Antoine Rivière, Maître de conférences à l’Université Paris 8, lève le voile sur son histoire méconnue.

Résumé

Entre 1940 et 1944, plusieurs centaines d’enfants juifs ont été recueillis par le service des Enfants assistés de l’Assistance publique de Paris. Fils et filles d’immigrés d’Europe de l’Est, ils étaient pour la plupart issus des populations juives les plus vulnérables de la capitale. Leur admission à l’Assistance publique a ainsi presque toujours eu lieu sur fond de pauvreté, mais la politique antisémite de Vichy et de l’occupant nazi en a été dans bien des cas la raison décisive. Il est aussi arrivé que certaines familles aient fait le choix délibéré d’abandonner leurs enfants dans l’espoir de les sauver. Recueillis par l’Assistance publique, ces enfants ont été semble-t-il relativement épargnés par les persécutions, contrairement à leurs proches.
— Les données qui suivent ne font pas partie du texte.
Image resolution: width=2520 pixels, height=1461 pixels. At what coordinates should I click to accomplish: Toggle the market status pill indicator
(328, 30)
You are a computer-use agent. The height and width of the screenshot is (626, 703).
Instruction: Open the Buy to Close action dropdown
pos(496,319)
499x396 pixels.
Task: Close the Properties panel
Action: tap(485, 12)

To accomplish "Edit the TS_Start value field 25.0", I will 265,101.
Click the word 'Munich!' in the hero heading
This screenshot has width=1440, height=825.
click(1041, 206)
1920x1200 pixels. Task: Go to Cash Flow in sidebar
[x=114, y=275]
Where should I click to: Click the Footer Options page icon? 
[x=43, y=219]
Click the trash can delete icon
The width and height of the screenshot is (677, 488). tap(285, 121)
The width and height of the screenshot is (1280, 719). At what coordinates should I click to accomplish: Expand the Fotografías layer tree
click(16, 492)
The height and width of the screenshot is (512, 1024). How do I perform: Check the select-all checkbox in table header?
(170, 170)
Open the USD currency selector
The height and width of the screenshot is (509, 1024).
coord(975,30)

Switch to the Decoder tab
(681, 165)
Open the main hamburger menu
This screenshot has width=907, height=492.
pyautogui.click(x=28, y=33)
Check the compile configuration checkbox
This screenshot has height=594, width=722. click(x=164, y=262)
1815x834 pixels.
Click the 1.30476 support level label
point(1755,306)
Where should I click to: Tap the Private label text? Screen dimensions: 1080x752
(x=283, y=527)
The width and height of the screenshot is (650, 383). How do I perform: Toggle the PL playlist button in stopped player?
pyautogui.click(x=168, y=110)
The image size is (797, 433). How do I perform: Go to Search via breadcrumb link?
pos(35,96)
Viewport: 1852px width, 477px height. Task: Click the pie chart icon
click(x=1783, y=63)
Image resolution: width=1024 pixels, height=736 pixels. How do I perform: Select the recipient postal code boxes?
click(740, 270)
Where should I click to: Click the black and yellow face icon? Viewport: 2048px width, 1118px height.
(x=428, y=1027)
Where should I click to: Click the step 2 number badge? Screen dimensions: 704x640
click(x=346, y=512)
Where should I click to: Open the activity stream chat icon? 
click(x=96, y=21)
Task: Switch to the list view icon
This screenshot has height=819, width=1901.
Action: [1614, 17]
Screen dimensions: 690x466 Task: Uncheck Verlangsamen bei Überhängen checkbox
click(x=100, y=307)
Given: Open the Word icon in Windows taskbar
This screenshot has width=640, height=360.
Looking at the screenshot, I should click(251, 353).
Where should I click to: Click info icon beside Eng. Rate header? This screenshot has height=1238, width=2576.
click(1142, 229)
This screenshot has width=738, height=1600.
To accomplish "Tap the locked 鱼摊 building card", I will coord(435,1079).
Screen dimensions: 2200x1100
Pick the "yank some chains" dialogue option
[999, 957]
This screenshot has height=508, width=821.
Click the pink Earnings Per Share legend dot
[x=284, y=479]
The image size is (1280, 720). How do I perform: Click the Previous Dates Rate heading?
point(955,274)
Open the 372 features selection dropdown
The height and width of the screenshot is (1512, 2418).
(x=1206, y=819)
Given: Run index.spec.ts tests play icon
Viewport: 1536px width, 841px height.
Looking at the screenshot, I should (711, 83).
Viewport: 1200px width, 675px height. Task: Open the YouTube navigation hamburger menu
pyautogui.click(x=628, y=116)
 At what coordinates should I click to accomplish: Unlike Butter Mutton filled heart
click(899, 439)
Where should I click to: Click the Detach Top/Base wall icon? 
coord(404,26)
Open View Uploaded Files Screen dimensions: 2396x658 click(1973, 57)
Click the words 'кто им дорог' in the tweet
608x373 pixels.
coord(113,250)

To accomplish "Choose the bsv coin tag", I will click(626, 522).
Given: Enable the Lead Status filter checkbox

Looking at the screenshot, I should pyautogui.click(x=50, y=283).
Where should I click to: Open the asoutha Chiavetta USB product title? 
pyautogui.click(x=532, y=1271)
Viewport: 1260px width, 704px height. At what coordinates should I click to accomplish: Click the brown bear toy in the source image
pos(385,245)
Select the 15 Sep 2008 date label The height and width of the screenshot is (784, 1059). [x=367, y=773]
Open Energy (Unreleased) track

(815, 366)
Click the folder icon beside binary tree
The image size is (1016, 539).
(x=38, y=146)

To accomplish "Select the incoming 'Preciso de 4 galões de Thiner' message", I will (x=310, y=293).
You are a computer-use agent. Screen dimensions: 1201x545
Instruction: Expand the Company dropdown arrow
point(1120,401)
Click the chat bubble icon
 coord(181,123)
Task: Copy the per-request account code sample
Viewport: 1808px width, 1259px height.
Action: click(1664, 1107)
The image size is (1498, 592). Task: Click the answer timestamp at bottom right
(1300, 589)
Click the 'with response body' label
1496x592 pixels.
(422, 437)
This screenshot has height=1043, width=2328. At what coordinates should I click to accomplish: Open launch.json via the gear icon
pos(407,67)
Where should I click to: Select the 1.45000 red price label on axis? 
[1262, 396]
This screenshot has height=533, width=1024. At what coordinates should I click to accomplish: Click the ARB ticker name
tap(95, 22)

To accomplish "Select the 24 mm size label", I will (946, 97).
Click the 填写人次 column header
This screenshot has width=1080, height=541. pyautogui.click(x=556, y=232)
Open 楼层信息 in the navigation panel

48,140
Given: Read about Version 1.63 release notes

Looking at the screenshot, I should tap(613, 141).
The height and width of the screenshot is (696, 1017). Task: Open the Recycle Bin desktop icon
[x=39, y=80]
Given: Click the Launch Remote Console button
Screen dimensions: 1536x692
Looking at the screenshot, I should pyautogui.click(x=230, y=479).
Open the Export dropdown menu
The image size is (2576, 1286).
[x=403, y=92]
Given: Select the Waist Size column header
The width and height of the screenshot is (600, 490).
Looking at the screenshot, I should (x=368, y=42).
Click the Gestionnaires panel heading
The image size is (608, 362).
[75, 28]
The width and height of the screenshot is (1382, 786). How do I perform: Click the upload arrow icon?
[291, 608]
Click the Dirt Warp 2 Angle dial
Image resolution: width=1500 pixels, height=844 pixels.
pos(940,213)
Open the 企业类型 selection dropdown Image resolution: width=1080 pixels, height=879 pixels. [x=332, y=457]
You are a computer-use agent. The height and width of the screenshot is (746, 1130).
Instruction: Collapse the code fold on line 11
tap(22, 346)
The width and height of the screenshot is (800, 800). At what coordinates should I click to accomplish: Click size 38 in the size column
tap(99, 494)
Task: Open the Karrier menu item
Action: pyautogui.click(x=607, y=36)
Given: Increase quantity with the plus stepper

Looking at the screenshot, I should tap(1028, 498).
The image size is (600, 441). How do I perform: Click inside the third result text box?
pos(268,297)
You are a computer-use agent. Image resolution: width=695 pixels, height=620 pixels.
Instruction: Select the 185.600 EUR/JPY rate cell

Cela tient principalement à ce que les autorités de l’époque n’ont pas mené de traque systématique parmi les enfants assistés. La seconde explication est sans doute que l’administration parisienne a traité ces enfants juifs comme les autres enfants, et qu’à la campagne, auprès des nourriciers à qui elle les avait confiés, ils ont bénéficié d’un relatif anonymat parmi les autres pupilles de l’Assistance. Au lendemain de la guerre, cette uniformité de traitement a pu créer des situations ressenties comme iniques, lorsque les règlements et la culture de l’institution ont empêché des retrouvailles familiales ou condamné certains enfants à vivre dans l’ignorance de leur histoire.

Bibliographie 

  • BURRIN, Philippe, La France à l’heure allemande, 1940-1944, Paris, Le Seuil, 1995. 
  • KLARSFELD, Serge, La Shoah en France, 4 volumes, Paris, Fayard, 2001. 
  • POZNANSKI, Renée, Être juif en France pendant la Seconde Guerre mondiale, Paris, Hachette, 1994. 
  • RIVIÈRE, Antoine, «Des pupilles ordinaires. Les enfants juifs recueillis par lAssistance publique de Paris sous l’Occupation (1940-1944)», Revue d’histoire de l’enfance «irrégulière», 19, novembre 2017, Presses universitaires de Rennes, p.87-117. 
  • WASERSCZTAJN, Charles, Sauvé d’Auschwitz par l’Assistance publique, Orléans, Éditions du CERCIL, 2016.

Biographie

Antoine Rivière est historien, maître de conférences à l’Université Paris 8. Il est spécialiste des enfants, des femmes et de la famille ainsi que des politiques sociales à l’égard de l’enfance et de la jeunesse à l’époque contemporaine. Ses travaux portent notamment sur l’abandon d’enfants et sur l’Assistance publique de Paris.